À mes débuts, je souhaitais me spécialiser dans les mashups, mais ma carrière a pris une autre tournure, mais chacun de mes assemblages de courts-métrages et de mes soirées thématiques en contenait toujours deux ou trois.

Ce programme est donc composé de près de 50 mashups différents réalisés entre 2001 et 2022. Près du tiers est composé de collages conçus expressément pour cet événement. Le tout se présente donc comme une réflexion sur les diverses possibilités qu’offre cette discipline.

 

 DJ XL5 et les réalisateurs qui ont contribué à son dernier programme de courts

Merci infiniment à Paul Landriau et l’équipe du FCVQ de me faire confiance avec cet événement et d’y avoir donné une place dans leur programmation. Merci aussi à mon collaborateur Éric Lavoie de m’avoir permis de réaliser cet événement. DJ XL5 n’est rien sans lui. Quand j’ai une idée, c’est Éric qui travaille le plus fort.

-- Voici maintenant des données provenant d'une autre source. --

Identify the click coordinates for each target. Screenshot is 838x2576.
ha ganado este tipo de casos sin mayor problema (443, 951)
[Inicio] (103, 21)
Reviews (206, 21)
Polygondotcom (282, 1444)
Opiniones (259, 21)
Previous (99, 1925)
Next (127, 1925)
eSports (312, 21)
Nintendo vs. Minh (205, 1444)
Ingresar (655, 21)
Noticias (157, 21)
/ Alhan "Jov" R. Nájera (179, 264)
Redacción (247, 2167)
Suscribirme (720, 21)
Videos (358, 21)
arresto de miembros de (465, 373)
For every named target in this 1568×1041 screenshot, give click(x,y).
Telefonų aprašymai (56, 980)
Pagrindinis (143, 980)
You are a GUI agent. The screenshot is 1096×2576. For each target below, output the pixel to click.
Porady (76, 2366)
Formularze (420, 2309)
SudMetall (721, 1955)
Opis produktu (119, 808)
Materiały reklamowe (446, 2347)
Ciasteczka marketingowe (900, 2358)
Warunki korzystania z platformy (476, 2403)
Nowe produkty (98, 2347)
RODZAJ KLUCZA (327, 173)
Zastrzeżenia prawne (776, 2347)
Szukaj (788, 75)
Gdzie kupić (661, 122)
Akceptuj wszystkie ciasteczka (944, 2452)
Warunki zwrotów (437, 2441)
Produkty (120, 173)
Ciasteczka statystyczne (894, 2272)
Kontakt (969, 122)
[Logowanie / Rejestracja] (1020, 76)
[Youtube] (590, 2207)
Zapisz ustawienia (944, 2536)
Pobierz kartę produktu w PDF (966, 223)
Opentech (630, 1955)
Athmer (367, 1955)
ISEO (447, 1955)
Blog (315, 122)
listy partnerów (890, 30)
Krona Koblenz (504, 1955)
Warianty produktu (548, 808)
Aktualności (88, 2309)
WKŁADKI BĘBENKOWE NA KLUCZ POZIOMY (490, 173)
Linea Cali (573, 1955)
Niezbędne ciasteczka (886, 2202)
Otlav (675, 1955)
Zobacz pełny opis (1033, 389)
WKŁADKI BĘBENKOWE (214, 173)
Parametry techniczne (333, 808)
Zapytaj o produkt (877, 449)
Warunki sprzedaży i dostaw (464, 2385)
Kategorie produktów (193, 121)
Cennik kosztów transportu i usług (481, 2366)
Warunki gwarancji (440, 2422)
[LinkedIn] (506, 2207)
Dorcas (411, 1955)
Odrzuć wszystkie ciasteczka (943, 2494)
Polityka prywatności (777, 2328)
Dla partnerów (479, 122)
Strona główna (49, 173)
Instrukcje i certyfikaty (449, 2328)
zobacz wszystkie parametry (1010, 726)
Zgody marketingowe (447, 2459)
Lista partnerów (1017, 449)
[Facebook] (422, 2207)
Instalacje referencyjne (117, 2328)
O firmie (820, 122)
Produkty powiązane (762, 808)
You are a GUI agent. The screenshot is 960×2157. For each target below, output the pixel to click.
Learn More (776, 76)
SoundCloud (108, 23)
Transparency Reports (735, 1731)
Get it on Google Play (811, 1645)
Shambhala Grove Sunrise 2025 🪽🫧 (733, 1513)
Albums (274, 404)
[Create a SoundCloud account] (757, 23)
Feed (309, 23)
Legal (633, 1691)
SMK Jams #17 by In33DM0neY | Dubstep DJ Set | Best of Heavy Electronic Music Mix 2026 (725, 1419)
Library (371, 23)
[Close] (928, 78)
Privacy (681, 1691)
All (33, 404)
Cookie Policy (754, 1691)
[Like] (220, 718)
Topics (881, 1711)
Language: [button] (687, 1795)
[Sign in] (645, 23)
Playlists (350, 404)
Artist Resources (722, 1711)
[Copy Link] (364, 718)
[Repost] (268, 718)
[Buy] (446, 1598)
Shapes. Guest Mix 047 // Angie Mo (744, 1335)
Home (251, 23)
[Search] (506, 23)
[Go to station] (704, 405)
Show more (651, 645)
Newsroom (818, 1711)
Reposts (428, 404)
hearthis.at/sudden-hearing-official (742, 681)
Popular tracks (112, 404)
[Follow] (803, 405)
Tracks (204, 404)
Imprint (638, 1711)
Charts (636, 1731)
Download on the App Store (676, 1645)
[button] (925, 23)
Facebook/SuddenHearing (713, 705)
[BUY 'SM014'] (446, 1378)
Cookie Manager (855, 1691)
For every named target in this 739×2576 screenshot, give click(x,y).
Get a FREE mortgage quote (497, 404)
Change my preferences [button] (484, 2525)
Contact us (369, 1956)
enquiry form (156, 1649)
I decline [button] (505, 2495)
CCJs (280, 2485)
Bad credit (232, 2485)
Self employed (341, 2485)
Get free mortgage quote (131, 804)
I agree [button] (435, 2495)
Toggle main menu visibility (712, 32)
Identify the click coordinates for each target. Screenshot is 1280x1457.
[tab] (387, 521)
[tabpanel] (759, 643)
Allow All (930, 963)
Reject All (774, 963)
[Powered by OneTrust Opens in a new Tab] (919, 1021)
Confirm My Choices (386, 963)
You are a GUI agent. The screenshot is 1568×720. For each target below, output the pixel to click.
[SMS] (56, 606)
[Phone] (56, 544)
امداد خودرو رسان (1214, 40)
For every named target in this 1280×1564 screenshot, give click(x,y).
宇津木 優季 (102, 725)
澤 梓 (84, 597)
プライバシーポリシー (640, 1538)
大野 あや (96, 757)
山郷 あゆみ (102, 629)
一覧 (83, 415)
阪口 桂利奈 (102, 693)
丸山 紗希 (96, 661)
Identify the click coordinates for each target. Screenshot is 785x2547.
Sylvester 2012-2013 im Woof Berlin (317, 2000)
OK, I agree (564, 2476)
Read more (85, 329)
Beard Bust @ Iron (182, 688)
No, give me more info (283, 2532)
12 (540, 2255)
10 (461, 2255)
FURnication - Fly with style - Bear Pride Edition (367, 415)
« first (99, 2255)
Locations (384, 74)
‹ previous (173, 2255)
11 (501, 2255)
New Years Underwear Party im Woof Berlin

C’est humblement l’œuvre dont je suis le plus fier et qui déploie le mieux ma créativité et l’univers que je cherche à créer depuis 20 ans. Je clos ainsi mes événements publics avec ma première intention, bouclant ainsi une boucle sur mes activités de collagiste. Ce n’est pas nécessairement la mort de DJ XL5, mais la fin des programmes de courts et des soirées thématiques.

 

Pourquoi en faire votre denier événement public ?

Marc Lamothe — J’ai l’impression d’avoir fait un peu le tour de ce que je pouvais produire. Plutôt que de me faire imposer une fin, j’ai choisi moi-même celle-ci alors que les choses vont encore bien et qu’un public suit toujours mon travail. J’ai entamé l’œuvre de DJ XL5 alors que j’avais 40 ans. J’arrive à 60 ans et souhaite me départir de la pression d’avoir à organiser plusieurs événements et œuvres par année.

DJ XL5 représente pour moi la période la plus créative de ma vie. En 20 ans, j’ai produit 19 programmes de courts-métrages, 20 événements thématiques, 18 œuvres commandées par d’autres festivals et cinémas répertoires, coscénarisé deux courts-métrages, participé à la mise en scène de sept autres courts, réalisé deux vidéoclips, produit une exposition de mes collages sur papier et une dizaine de collages musicaux pour la radio.

DJ XL5, c’était aussi une réponse à une période de dépression en 2001 et pour donner un sens à mes insomnies et à ma collection envahissante de films de VHS de l’époque. Cette année, j’ai décidé d’attaquer de front mon problème d’insomnie. Je désire dorénavant me concentrer à l’écriture et entamer ma préretraite à la campagne. J’ai notamment un projet d’ouvrage consacré à l’histoire et au recensement des films de genre au Québec.